▸ Record list
+++++

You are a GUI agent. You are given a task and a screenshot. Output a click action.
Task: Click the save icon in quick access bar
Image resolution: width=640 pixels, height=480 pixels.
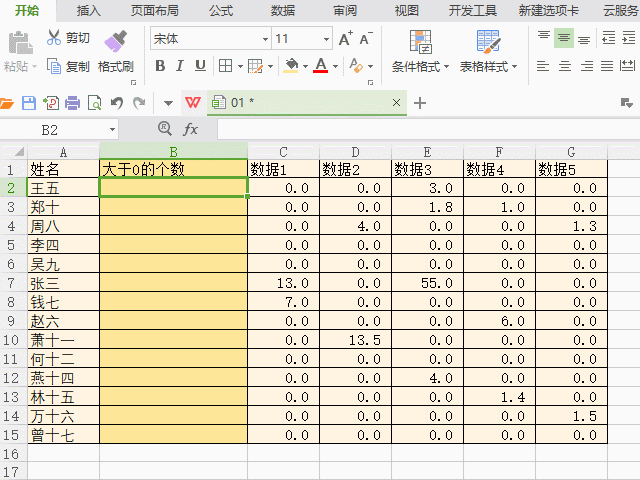[29, 103]
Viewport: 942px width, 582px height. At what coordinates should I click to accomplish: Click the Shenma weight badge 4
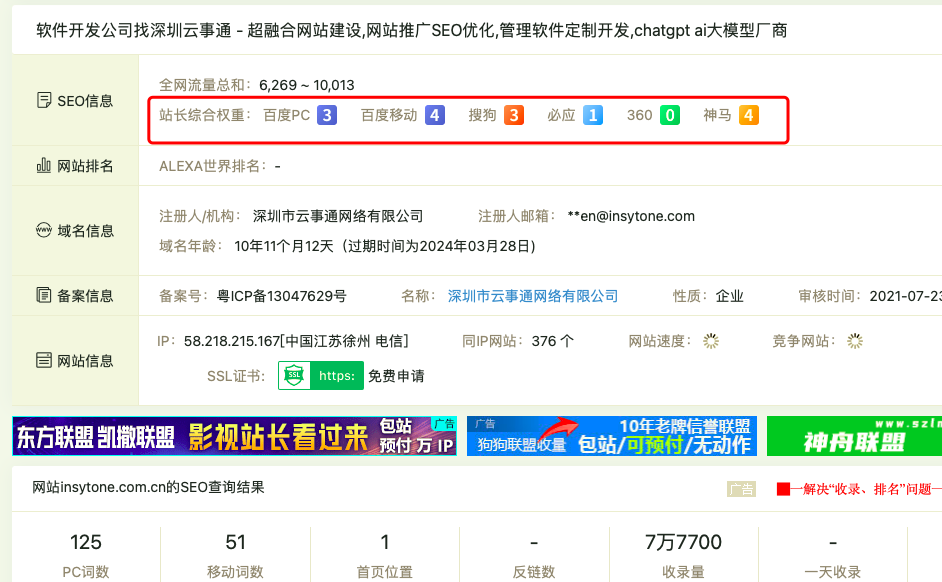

+++++

▸ What you should do
Rewrite all of the material above, replacing every "width" with "horizontal size" and changing nothing else. Omit the pictures.

▸ Task output
You are a GUI agent. You are given a task and a screenshot. Output a click action.
Task: Click the save icon in quick access bar
Image resolution: horizontal size=640 pixels, height=480 pixels.
[29, 103]
Viewport: 942px horizontal size, 582px height. At what coordinates should I click to accomplish: Click the Shenma weight badge 4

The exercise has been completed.